#### [Aim]
Copy out the data verbatim, starting at the line containing "987x698 pixels." and ending at the line containing "click(x=251, y=161)", with both of those lines included.
+++ Material supplied +++
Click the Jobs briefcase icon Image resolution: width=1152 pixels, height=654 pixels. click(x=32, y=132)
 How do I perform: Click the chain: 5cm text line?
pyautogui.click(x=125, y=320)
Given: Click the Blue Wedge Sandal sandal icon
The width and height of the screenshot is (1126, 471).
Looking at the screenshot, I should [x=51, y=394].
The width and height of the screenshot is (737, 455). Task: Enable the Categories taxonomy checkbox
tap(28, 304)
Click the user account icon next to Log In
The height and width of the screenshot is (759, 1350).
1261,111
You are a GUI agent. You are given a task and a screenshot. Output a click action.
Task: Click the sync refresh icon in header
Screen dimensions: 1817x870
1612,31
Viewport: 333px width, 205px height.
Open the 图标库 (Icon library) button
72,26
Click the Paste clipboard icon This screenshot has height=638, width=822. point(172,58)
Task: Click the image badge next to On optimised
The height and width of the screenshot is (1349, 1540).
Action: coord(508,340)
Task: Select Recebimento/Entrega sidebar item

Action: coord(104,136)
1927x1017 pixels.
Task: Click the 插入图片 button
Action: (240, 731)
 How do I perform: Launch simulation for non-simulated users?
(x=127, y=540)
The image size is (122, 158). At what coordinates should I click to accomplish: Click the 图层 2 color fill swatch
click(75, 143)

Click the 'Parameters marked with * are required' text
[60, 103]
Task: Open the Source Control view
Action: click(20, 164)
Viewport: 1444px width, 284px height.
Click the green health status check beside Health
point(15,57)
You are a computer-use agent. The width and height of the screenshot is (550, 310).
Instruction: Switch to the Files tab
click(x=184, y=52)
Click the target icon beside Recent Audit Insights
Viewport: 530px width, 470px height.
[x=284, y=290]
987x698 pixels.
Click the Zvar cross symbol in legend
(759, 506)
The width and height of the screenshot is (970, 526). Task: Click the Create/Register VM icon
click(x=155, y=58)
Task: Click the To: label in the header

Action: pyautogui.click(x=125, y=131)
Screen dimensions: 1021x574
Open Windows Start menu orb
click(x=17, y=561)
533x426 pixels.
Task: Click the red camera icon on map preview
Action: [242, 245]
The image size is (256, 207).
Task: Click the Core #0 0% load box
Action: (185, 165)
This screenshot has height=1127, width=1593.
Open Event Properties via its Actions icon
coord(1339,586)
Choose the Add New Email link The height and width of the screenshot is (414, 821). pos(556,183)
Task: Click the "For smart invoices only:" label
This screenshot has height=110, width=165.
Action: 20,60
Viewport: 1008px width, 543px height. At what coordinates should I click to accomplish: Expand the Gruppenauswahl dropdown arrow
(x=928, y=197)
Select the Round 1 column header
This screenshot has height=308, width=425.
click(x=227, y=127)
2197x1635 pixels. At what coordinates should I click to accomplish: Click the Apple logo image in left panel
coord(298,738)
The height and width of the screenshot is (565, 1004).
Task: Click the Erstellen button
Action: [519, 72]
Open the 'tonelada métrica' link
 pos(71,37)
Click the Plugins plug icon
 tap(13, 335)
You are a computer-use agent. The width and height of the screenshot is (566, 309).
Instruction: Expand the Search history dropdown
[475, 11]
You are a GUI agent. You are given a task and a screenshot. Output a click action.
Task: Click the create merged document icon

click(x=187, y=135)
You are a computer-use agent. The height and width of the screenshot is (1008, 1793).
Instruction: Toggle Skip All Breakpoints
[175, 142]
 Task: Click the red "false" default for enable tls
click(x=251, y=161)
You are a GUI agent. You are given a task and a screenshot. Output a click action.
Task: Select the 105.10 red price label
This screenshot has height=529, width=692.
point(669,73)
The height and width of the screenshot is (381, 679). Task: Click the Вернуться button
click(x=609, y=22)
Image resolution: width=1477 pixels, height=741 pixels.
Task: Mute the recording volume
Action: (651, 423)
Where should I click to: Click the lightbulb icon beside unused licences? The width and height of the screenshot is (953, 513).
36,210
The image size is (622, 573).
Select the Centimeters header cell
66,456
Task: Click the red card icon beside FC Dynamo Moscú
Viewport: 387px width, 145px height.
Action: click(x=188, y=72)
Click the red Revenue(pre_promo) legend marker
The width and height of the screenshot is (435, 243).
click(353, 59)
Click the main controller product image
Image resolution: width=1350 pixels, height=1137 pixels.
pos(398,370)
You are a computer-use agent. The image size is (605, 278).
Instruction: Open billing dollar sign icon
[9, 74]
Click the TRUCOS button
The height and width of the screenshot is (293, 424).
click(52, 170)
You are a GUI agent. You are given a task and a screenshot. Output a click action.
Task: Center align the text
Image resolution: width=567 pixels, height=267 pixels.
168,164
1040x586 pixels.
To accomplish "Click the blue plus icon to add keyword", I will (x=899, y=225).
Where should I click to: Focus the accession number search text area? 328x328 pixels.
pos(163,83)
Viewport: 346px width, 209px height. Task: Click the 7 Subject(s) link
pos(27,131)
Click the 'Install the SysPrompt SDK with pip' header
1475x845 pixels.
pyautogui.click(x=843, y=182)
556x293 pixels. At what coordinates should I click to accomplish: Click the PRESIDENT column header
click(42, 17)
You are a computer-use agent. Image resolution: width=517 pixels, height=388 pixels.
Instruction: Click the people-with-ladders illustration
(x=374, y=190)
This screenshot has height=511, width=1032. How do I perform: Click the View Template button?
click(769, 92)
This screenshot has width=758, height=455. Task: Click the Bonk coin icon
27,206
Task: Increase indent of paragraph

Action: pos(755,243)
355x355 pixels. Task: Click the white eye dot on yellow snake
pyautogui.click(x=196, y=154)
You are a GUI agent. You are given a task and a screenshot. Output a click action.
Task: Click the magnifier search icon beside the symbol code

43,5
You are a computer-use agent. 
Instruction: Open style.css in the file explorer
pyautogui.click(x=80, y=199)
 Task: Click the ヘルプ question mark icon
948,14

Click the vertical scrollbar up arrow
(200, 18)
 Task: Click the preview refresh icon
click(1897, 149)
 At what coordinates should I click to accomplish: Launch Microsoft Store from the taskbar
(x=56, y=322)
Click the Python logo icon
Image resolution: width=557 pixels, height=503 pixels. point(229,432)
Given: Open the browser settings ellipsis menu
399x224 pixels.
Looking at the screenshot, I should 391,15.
+++
#### [The result]
987x698 pixels.
Click the Zvar cross symbol in legend
(759, 506)
The width and height of the screenshot is (970, 526). Task: Click the Create/Register VM icon
click(x=155, y=58)
Task: Click the To: label in the header

Action: pyautogui.click(x=125, y=131)
Screen dimensions: 1021x574
Open Windows Start menu orb
click(x=17, y=561)
533x426 pixels.
Task: Click the red camera icon on map preview
Action: [242, 245]
The image size is (256, 207).
Task: Click the Core #0 0% load box
Action: (185, 165)
This screenshot has height=1127, width=1593.
Open Event Properties via its Actions icon
coord(1339,586)
Choose the Add New Email link The height and width of the screenshot is (414, 821). pos(556,183)
Task: Click the "For smart invoices only:" label
This screenshot has height=110, width=165.
Action: 20,60
Viewport: 1008px width, 543px height. At what coordinates should I click to accomplish: Expand the Gruppenauswahl dropdown arrow
(x=928, y=197)
Select the Round 1 column header
This screenshot has height=308, width=425.
click(x=227, y=127)
2197x1635 pixels. At what coordinates should I click to accomplish: Click the Apple logo image in left panel
coord(298,738)
The height and width of the screenshot is (565, 1004).
Task: Click the Erstellen button
Action: [519, 72]
Open the 'tonelada métrica' link
 pos(71,37)
Click the Plugins plug icon
 tap(13, 335)
You are a computer-use agent. The width and height of the screenshot is (566, 309).
Instruction: Expand the Search history dropdown
[475, 11]
You are a GUI agent. You are given a task and a screenshot. Output a click action.
Task: Click the create merged document icon

click(x=187, y=135)
You are a computer-use agent. The height and width of the screenshot is (1008, 1793).
Instruction: Toggle Skip All Breakpoints
[175, 142]
 Task: Click the red "false" default for enable tls
click(x=251, y=161)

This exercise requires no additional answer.